« Les Prud ? hommes sont adaptés aux conflits du travail, le droit ne l ? est pas »

A l?occasion de son bicentenaire, le Conseil de Prud?hommes de Marseille a organisé vendredi dernier un colloque. Au programme, avenir et enjeux de l?institution.

Pierre Grand-Dufay, président du conseil de Prud'hommes de Marseille 
Méridien Mag : Quelle est la problématique actuelle ?
Pierre Grand-Dufay : Plusieurs questions se posent. Le règlement des conflits individuels du travail doit-il continuer à être traité par des juges non professionnels ? En Europe, seule la France procède ainsi, les autres pays ont confié cette matière aux juges professionnels ou ont adopté le principe de l'échevinage (un juge professionnel et deux conseillers venant du monde du travail). D'autre part, lors des élections des conseillers prud'hommes, la participation est inférieure à 20 % et ces élections coûtent plusieurs dizaines de millions d'euros. Il faudrait changer le mode d'élection, mais lequel choisir : élection par de grands électeurs (comité d'entreprises, délégués syndicaux) ? Désignation par les syndicats en fonction de leur représentativité ? ou...

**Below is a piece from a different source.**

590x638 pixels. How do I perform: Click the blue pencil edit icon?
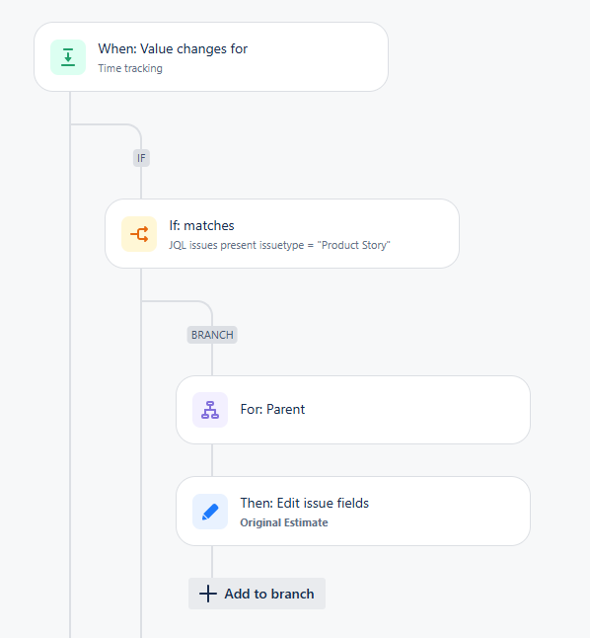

Méridien Mag : Selon le ministère de la Justice, plus de 170.000 affaires et environ 45.000 référés sont jugés chaque année. La moitié concernent la rupture du contrat de travail et 40 % le non règlement de salaires ou de primes. Qu'est-ce que cela dit de l'entreprise d'aujourd'hui ?

Pierre Grand-Dufay : Le monde de l'entreprise considère que le prud'homme est un tribunal adapté aux conflits du travail. A contrario, le droit du travail ne l'est pas, trop contraignant, lourd et procédural pour les PME et impossible à respecter par les TPE, artisans et commerçants. La moindre erreur de formalisme ou de délai peut aboutir à considérer le licenciement comme abusif. De plus, la cour de cassation, qui dicte les évolutions avec sa jurisprudence, est complètement déconnectée de la réalité du monde du travail. Prenons un exemple parmi tant d'autres : la médecine du travail déclare un salarié inapte définitivement et à tous les postes de l'entreprise. L'employeur procède donc à son licenciement. Mais la cour de cassation considère que ce licenciement est nul si l'employeur n'a pas tenté de reclasser le salarié ! Pire, si l'enteprise le reclassait et que le salarié avait un accident, elle serait pénalement condamnée...

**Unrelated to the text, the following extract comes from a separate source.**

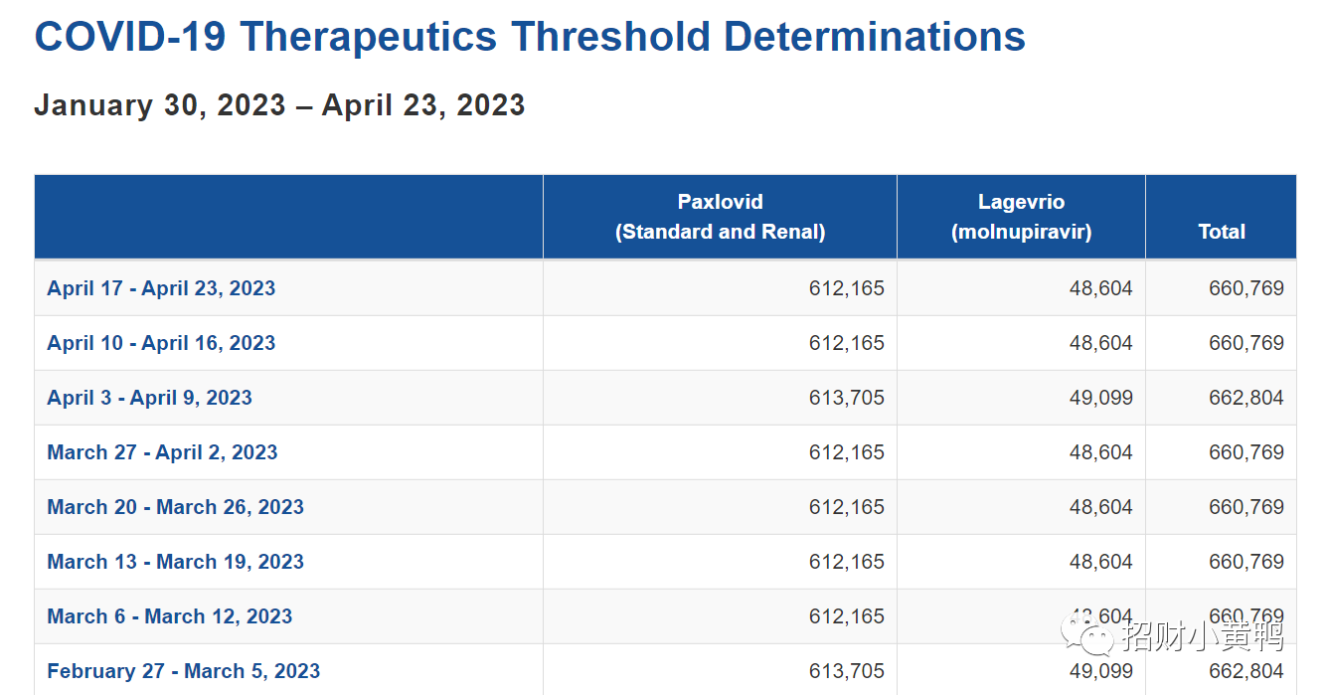This screenshot has width=1328, height=695.
Task: Select the 662,804 total for April 3 week
Action: [1246, 398]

Méridien Mag : 90 % des affaires feraient l'objet d'une procédure devant le bureau de jugement, ce qui signifie qu'il n'y a pas eu de première conciliation. Qu'est ce qui ne fonctionne pas ?
Pierre Grand-Dufay : Sur 200 000 affaires par an, environ 100 000 font l'objet d'une audience de jugement. La conciliation fonctionne très bien mais quand les parties se retrouvent devant notre conseil en conciliation, c'est trop tôt. Il ne faut pas oublier que nous sommes dans un contexte émotionnel fort car quand un salarié est licencié, il perd aussi sa confiance en lui, sa considération, sa place dans notre société. Il faut plus de temps et de discussions pour qu'il soit plus enclin à concilier.

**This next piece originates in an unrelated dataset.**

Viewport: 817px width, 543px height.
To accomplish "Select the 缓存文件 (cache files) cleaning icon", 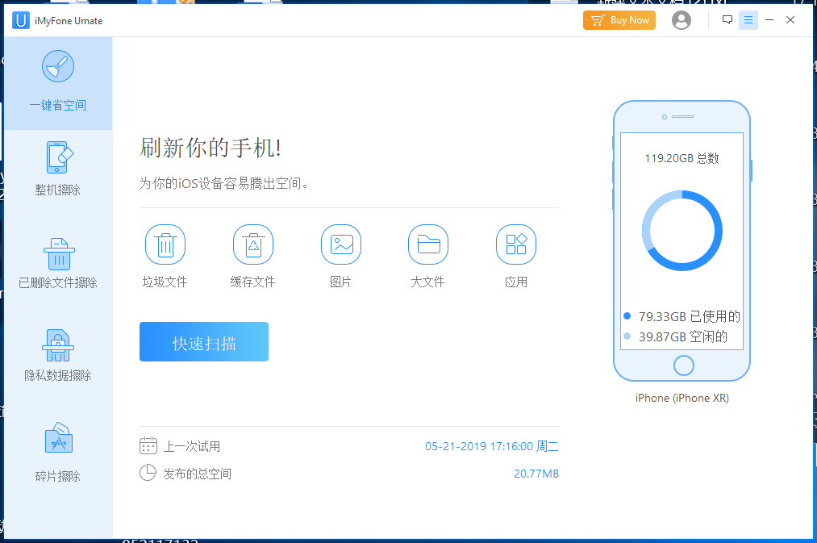I will [x=253, y=244].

Méridien Mag : Vous êtes au conseil des Prud'hommes depuis 18 ans : quelles sont les grands évolutions dans la nature des contentieux ?
Pierre Grand-Dufay : En 18 ans, j'ai assisté à une complexité grandissante de notre droit, impossible à appliquer sans y consacrer beaucoup de temps, et à une évolution du nombre de contentieux pour harcèlement et discrimination.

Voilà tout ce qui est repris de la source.